INTRODUCTION: immature-myeloid cells (IMCs) are proangiogenic bone marrow (BM)-derived cells that normally differentiate into inflammatory cells such as neutrophils, monocytes and dendritic cells (DCs). We characterized placental IMCs comparing their gene expression and subpopulations to tumor IMCs, and tested our hypothesis that progesterone that inhibits preterm labor, may affect their abundance and differentiation. METHODS: differences between IMC-subpopulations in subcutaneous tumors versus placentas in C57BL/6 or ICR (CD-1) mice were analyzed by flow cytometry and gene expression was detected by microarrays. BM- and placental cells were incubated with or without progesterone and IMC subpopulations were analyzed. For preterm labor induction pregnant mice pretreated or not with progesterone were or were not treated with Lipopolysaccharide (LPS). RESULTS: we detected enrichment of granulocytic-IMCs in placentas compared to tumors, paralleled by a decrease in monocytic-IMCs. mRNA expression of placenta- versus tumor IMCs revealed profound transcriptional alterations. Progesterone treated BM-CD11b+ cells ex-vivo induced enrichment of granulocytic-IMCs and a decrease in monocytic-IMCs and DCs. LPS treatment in-vivo led to an increase in BM-IMCs in both progesterone pretreated or non-pretreated mice. In the placenta LPS decreased the IMC population while progesterone led to complete abrogation of this effect. DISCUSSION: placental IMCs differ from tumor-IMCs in both subpopulations and gene expression. Progesterone enhances the proliferation of placenta-specific granulocytic IMCs ex-vivo and LPS induced labor is accompanied by a decrease in placental IMCs only in progesterone non-pretreated mice. We thus speculate that the protective effect of progesterone in preventing preterm labor may be explained at least in part by this specific anti-inflammatory effect.
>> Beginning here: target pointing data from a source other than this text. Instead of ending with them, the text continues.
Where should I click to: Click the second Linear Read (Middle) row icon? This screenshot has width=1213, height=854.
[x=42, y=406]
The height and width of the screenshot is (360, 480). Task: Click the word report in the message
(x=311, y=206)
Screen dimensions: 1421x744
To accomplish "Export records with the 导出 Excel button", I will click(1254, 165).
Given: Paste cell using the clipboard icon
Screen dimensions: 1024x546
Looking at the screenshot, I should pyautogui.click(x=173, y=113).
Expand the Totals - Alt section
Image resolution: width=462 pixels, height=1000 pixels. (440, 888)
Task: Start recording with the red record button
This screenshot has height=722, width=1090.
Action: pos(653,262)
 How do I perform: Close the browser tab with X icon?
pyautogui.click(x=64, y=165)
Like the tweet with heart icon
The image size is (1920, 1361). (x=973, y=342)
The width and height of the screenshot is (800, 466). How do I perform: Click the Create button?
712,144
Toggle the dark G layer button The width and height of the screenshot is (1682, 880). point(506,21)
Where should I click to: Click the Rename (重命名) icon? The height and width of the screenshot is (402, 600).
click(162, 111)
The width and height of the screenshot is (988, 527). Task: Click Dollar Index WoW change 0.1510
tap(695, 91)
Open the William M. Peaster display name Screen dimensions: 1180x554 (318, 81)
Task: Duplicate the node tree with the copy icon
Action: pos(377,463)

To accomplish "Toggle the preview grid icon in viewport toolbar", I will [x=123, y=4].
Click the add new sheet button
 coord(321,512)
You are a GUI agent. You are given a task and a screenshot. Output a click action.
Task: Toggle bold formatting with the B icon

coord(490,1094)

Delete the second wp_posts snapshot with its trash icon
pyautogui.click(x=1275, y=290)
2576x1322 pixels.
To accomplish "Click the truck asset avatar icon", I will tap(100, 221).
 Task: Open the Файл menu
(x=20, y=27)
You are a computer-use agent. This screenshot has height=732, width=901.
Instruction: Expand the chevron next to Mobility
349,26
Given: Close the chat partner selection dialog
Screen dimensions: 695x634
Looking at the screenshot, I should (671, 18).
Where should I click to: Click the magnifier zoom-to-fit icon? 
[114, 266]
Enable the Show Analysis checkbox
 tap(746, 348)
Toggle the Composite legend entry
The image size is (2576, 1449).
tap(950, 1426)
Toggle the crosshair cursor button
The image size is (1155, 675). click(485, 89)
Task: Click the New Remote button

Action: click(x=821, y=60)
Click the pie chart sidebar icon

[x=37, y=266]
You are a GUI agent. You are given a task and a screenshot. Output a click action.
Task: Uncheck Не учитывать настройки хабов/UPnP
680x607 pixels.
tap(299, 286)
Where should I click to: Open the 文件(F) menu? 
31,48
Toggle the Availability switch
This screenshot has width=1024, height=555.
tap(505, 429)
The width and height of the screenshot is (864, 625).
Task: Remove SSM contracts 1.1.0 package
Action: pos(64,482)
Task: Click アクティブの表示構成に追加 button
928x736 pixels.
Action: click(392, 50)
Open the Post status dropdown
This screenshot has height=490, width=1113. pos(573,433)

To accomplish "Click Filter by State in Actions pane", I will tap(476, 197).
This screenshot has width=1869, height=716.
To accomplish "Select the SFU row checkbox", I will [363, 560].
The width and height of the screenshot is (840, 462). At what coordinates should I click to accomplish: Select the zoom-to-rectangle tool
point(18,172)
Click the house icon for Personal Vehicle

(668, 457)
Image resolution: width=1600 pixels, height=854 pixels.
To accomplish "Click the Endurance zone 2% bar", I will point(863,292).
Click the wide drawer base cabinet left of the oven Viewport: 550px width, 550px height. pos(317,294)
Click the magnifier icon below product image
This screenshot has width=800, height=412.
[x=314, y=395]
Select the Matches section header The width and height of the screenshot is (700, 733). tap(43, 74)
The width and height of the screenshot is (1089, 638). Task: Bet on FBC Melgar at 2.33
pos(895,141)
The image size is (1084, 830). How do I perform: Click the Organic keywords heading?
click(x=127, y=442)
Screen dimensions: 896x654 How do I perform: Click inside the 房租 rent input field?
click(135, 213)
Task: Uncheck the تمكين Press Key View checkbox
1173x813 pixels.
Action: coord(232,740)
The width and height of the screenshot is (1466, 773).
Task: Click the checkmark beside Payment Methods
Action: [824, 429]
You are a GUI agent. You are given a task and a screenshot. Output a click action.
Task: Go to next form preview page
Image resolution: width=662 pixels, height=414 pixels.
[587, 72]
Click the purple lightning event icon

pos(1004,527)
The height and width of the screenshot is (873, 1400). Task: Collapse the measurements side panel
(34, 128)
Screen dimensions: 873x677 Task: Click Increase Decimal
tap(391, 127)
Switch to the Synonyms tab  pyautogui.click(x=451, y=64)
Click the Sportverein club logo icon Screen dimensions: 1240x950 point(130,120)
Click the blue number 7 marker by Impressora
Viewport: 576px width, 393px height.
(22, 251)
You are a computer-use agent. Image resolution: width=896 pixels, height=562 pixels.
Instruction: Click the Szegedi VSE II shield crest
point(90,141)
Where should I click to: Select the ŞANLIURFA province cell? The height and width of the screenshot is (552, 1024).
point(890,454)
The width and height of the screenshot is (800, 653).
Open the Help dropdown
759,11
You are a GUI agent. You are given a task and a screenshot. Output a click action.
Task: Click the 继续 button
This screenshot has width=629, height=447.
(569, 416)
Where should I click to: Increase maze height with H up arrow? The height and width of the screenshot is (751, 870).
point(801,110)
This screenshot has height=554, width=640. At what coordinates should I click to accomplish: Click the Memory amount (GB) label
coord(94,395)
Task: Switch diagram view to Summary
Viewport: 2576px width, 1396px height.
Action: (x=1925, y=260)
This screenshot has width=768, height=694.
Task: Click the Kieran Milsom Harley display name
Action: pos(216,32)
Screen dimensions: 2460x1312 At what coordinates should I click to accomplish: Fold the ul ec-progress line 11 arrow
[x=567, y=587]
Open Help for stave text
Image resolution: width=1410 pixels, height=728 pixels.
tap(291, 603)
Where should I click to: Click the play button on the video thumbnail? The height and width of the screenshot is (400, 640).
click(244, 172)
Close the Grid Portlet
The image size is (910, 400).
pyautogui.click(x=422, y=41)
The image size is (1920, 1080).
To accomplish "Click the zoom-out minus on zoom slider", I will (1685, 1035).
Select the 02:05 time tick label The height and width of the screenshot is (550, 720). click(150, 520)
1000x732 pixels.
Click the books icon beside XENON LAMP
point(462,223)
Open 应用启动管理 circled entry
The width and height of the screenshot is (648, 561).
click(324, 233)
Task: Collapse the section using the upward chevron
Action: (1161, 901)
Myeloid cell alterations in the mouse placenta precede the onset of labor and delivery.

OBJECTIVE: Immature myeloid cells (IMCs) are bone marrow-derived cells that normally differentiate into granulocytes, macrophages, and dendritic cells (DCs) but expand in pathological conditions such as malignancy. DCs are antigen-presenting cells that regulate the immune response. Both IMCs and DCs were shown to take part in angiogenesis; however, little is known of their function in the placenta. We sought to determine whether alterations in DC and IMC populations in the placenta precede the onset of delivery. STUDY DESIGN: Experiments were performed on 6-8 week old C57Bl/6 female mice. Placentas from pregnant mice that were killed on designated days, immunostained using fluorescently labeled anti-CD11b, Gr-1, CD11c, major histocompatibility II (MHCII), and CD45, and analyzed by flow cytometry and immunofluorescent microscopy. RESULTS: Throughout the latter part of pregnancy toward labor and delivery, the CD45(+)CD11b(+)Gr1(+)-IMC population decreased 29 ± 9.1% (day 12) and 30 ± 9.9% (day 15), vs 21 ± 8.1% (day18, n = 21, 15, and 27; P = .006 and P = .004, respectively), whereas the CD45(+)CD11c(+)MHCII(+)-DC population increased 0.87 ± 0.3% (day 12) and 0.70 ± 0.3% (day 15) vs 1.81 ± 1.3% (day 18, n = 21, 15, and 27, P = .002 and P = .001, respectively). Both myeloid cell populations were localized adjacent to CD31(+) endothelial cells in sites of placental angiogenesis. CONCLUSION: Labor and delivery are preceded by proangiogenic-myeloid cell alterations, reflected by a decrease in IMCs and an increase in DCs populating the mouse placenta. The intriguing possibility that delivery is preceded by the maturation of IMCs in part into DCs warrants further studies.